The new minor requirements comprise three courses from the core — at least one A-side and at least one B-side class — and three elective classes totaling 10 or more units within the chosen sub-plan. A-side classes focus on biology, and B-side classes focus on social sciences.

“The decision to reform the minor requirements came about in spring 2017, when the department realized that people wanted to narrow their focus more,” human biology director and professor Paul Fisher said.

The department designed the sub-plans over the course of the 2017-18 school year, aiming to allow students to pair their human biology knowledge with their major or their larger goals. They also hoped to lighten the workload by halving the number of required core courses.

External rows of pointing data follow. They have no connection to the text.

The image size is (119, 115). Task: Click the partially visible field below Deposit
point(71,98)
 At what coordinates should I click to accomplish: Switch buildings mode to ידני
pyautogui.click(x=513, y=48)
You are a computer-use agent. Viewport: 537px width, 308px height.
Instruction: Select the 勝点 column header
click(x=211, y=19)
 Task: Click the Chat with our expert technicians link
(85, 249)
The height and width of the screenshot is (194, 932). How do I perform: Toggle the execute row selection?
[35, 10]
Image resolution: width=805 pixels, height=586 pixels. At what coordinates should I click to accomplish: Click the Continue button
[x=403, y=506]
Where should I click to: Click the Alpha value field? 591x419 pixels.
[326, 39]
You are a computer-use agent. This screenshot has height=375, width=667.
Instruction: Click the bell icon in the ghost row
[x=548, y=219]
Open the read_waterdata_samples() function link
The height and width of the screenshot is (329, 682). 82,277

“The minor before … wasn’t very useful for students who are looking for minors because of what they’re interested in,” said Samantha Cooper, human biology course support coordinator.

The three sub-plans are also meant to reflect and reinforce a growing interest in public wellbeing and global connection among college students.

“The world is more connected, so people are a lot more aware of things going on in Asia, Africa and other continents,” Fisher said. “I think on most college campuses — I see it even in graduate school and medical school — there’s an interest more in ‘How do we help the world around us?’”

The department hopes that the change will hopefully attract a base of 20 to 40 minors, according to Fisher. Currently, there are 16 human biology minors, including Reagan Dunham ’20, a human biology minor as of this spring. Dunham is still is fulfilling the previous minor requirements but sees the merit in the new system.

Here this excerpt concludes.